How is this for a well-documented family tree?
The newly documented genealogy could help scientists identify Leonardo's long-lost DNA.
Although Leonardo da Vinci never married or fathered any children of his own, he had at least 22 half-brothers that proliferated the family’s genes centuries after the famed renaissance artist and inventor passed away. According to the results of a decade-long investigation by researchers in Italy, the da Vinci family tree includes at least 21 generations spanning across 690 years. At least 14 da Vinci male descendants are still alive today, according to the researchers, which could greatly aid the search for Leonardo’s DNA.
Leonardo’s family roots
The Renaissance polymath, known for paintings like “The Last Supper” and “Mona Lisa,” was born in the Tuscan town of Anchiano in 1452, about 18 miles west of Florence.

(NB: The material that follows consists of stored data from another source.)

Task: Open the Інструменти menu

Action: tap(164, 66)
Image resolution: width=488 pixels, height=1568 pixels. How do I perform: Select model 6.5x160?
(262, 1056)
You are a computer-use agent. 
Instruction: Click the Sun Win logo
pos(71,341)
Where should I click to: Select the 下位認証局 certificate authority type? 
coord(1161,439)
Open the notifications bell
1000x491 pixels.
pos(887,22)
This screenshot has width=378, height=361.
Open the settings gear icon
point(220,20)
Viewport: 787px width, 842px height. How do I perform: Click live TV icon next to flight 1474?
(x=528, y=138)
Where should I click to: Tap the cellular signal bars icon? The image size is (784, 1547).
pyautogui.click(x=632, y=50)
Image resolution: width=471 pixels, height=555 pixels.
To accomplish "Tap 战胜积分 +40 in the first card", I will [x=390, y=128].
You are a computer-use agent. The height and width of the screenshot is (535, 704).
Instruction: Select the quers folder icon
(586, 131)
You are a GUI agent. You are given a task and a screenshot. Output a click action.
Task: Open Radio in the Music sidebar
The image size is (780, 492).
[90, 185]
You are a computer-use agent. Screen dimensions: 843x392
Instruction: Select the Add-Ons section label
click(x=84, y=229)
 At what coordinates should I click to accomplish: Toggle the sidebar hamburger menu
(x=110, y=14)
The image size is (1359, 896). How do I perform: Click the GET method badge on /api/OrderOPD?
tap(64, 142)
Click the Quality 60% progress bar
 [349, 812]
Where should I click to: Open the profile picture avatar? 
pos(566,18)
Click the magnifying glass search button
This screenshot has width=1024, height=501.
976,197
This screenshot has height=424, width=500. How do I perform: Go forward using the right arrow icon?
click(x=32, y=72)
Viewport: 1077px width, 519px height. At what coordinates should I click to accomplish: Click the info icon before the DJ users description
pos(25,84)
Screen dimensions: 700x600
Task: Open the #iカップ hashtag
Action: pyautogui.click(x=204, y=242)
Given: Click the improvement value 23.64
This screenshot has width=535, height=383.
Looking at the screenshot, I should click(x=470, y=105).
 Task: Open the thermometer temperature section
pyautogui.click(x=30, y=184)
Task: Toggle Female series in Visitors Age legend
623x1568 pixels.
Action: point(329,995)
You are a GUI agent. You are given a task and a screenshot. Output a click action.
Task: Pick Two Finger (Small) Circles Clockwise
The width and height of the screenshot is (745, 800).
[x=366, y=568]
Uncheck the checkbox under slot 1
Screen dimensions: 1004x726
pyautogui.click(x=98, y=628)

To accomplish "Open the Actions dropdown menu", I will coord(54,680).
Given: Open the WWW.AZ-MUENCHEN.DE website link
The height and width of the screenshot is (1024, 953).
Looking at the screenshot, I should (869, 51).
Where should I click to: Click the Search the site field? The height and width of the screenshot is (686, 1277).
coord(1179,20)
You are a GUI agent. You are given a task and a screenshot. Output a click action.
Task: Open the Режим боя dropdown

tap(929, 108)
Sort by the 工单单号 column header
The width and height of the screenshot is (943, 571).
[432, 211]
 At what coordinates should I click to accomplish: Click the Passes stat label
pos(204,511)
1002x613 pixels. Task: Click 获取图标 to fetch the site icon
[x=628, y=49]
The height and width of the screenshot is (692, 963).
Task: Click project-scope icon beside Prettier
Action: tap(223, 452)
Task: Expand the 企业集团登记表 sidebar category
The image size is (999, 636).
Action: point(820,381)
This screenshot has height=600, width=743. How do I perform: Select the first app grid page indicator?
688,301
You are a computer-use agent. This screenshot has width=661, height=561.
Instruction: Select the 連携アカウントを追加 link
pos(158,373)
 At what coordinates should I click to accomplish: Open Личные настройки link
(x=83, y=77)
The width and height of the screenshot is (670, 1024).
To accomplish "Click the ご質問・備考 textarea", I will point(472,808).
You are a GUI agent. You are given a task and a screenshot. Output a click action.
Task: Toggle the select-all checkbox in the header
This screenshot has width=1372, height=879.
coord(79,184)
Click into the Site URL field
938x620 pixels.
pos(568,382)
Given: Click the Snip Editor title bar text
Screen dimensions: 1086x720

Born out of wedlock to respected Florentine notary Ser Piero and a young peasant woman named Caterina, da Vinci was raised by his father and his stepmother. At the age of five, he moved to his father’s estate in nearby Vinci (the town from which his surname derives), where he lived with his uncle and grandparents.
For over a decade, Alessandro Vezzosi and Agnese Sabato, both art historians and experts in Leonardo’s life, have been piecing together the puzzle pieces that form the da Vinci family tree. Using historical documents, the two Italian researchers performed genealogical detective work that documented Leonardo’s family across many generations.